Genetic Factors Can Help Tailor Surveillance Programs for Melanoma

Surabhi Dangi-Garimella, PhD

A study conducted in Australia has concluded that a person’s inherited risk factors for melanoma should be considered when developing self-examination and surveillance programs.
With more than 10,000 deaths and 76,000 new diagnoses, melanoma is among the leading causes of cancer-related deaths, according to the American Cancer Society. New treatment options, particularly those that are immune-based, and early diagnosis could together go a long way in improving outcomes in this patient population. With this in mind, people at higher risk of melanoma are urged to consider having regular surveillance and be trained on self examination.
Authors of the present study, called "The Melanoma Patterns of Care" and published in JAMA Dermatology, aimed to characterize the clinical features in melanoma that are associated with a person’s risk for disease development; these include many nevi, prior history of melanoma, and family history of melanoma. The study enrolled 2727 patients with melanoma, who were diagnosed with an in situ or invasive primary melanoma, between October 2006 and October 2007.
A total of 1052 patients were identified as higher risk due to a family history of the disease, multiple primary melanomas, or many nevi. Compared with the low-risk patients (who did not have any of the risk factors), patients in the higher-risk group were younger when diagnosed (62 versus 65 years, P <.001). When specific risk factors were considered, however, the authors found that the age at diagnosis varied: it was 56 years for patients with a family history, 59 years for those with many nevi, and 69 years for those with a previous melanoma.

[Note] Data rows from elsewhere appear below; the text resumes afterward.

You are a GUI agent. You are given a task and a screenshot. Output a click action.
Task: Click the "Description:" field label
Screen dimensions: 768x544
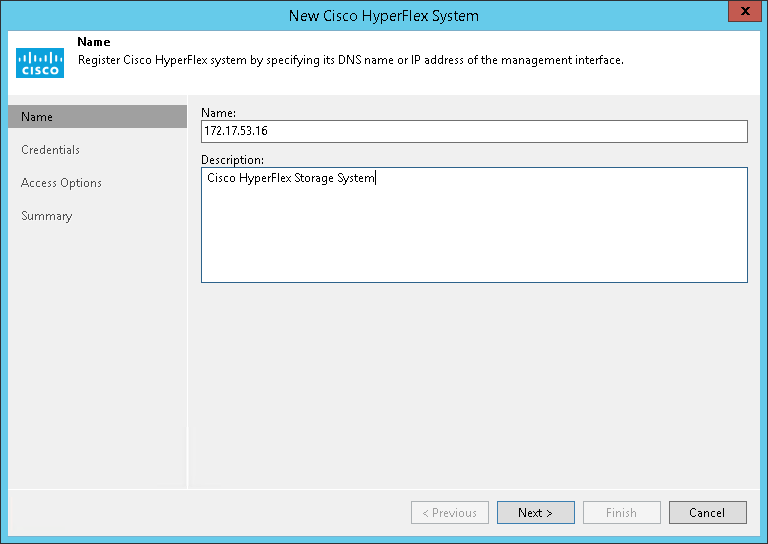click(232, 159)
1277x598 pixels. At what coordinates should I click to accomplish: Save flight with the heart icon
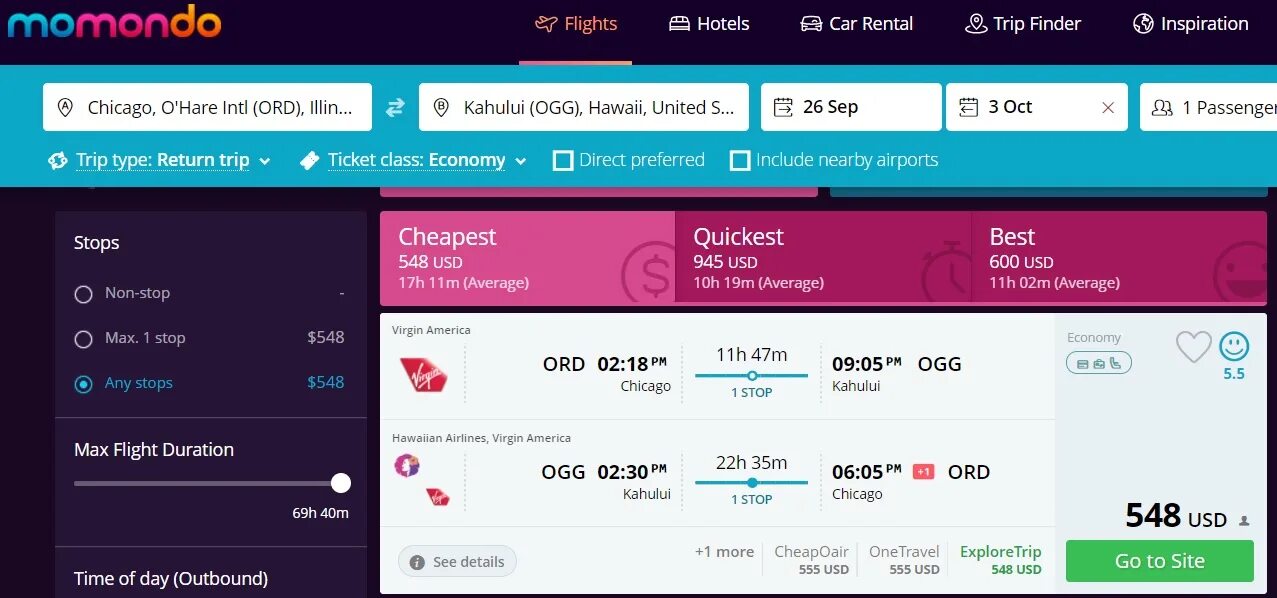pos(1193,347)

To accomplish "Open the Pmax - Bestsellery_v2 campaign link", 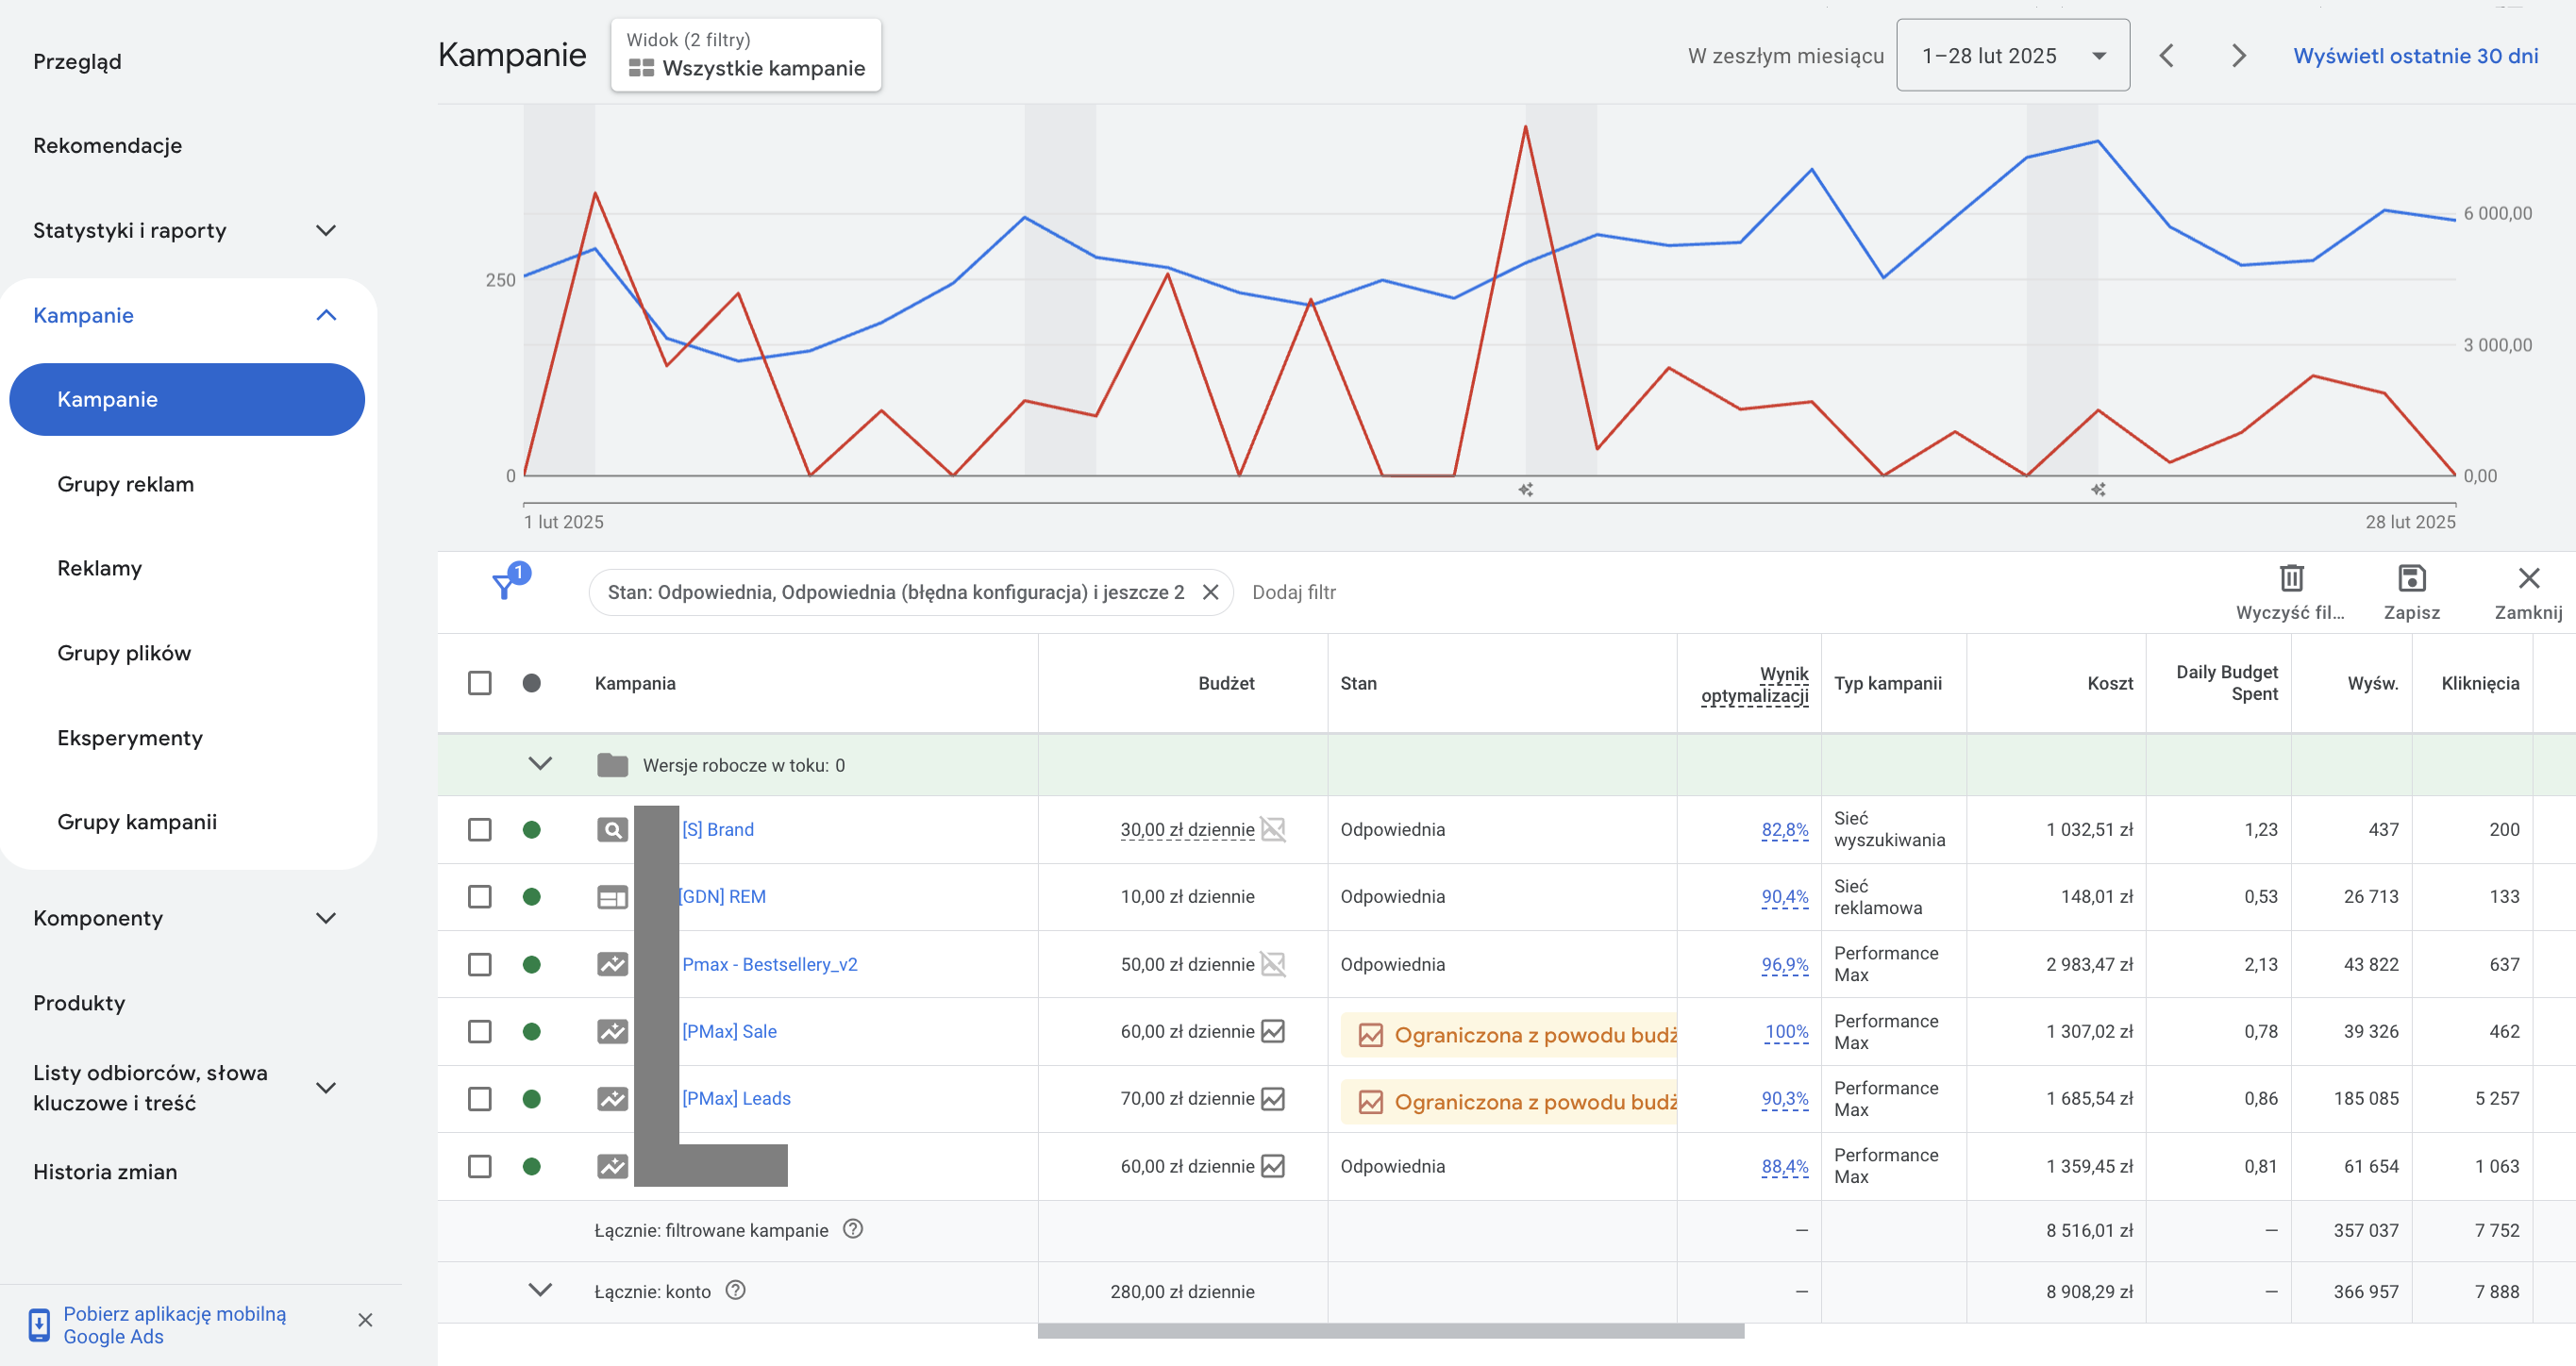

Further, among those at a higher risk, multiple nevi most likely meant they would have melanoma on the trunk region of their body (41% vs 29%, P <.001), a family history increased their likelihood of developing melanoma on the limbs (57% vs 42%, P <.001), while those with a history of melanoma were more likely to have melanoma on the head and neck (21% vs 15%, P  = .003).
Based on their findings, the authors concluded that education about self examination could be tailored to a person’s risk factors, such as highlighting areas on the body where melanoma is most likely to occur. The starting age for surveillance could also be tailored accordingly.
Watts CG, Madronio C, Morton RL. Clinical features associated with individuals at higher risk of melanoma: a population-based study [published online November 9, 2016]. JAMA Dermatol. doi:10.1001/jamadermatol.2016.3327.